The noble and learned Lord is referring to the Strangeways report. I entirely accept that rehabilitation should be a key part of prison. The noble and learned Lord will recall that the transforming rehabilitation reforms mean that those serving short sentences for the first time will now be able to obtain support after leaving prison and will be enabled by means of resettlement prisons to have some continuity in the support that they receive inside and outside. I accept his general observations. It is a matter very much to be borne in mind.
My Lords, whatever the Justice Secretary is now saying, is not the reality of the situation that his policy is preventing family and friends sending books to prisoners? Does not a state which treats its prisoners with gratuitous harshness and which seeks to suppress the life of the mind put itself and society to shame?
That is not strictly within the Question but entirely predictable.

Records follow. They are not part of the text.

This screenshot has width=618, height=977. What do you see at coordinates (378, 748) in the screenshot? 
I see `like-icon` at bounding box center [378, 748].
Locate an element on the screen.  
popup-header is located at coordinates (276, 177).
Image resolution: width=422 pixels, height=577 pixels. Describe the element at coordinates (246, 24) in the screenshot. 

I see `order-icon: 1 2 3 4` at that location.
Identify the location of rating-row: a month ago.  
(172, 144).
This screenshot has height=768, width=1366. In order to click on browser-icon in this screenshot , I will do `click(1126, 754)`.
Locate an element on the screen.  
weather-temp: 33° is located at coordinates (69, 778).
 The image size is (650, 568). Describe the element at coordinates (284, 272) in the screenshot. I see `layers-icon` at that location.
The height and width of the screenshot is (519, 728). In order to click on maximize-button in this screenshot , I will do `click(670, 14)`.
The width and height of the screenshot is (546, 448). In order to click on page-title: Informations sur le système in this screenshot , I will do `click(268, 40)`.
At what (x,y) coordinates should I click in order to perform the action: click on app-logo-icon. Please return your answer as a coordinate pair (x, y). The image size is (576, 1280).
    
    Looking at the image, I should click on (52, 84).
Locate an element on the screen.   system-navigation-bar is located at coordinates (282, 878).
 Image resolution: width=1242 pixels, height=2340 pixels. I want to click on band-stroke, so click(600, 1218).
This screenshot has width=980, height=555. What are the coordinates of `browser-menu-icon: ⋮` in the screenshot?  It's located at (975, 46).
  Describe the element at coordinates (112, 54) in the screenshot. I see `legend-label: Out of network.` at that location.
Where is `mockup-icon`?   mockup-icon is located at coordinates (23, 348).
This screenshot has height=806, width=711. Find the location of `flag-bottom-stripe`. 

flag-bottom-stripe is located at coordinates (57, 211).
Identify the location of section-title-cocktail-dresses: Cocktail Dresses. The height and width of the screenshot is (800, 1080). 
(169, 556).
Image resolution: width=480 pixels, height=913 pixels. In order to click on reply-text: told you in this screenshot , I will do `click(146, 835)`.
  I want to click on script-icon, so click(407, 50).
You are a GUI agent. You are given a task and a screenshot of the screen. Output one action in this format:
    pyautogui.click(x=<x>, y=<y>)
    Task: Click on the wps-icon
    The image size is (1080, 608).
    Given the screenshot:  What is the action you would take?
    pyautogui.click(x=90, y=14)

The Secretary of State has not banned books. Each prisoner is entitled to 12 books in their cell. The libraries in prisons are impressive. If the noble Lord would like to visit one of the prison libraries, that can be arranged with my department. It is a matter of great disappointment to the librarians that so many people have criticised the provision of books. What the Secretary of State is trying to do is prevent people sending in parcels that do not always contain books, or not exclusively books, to try to stem the real problem there is in prisons of drugs and other contraband, extremist literature and the like. We are not banning books.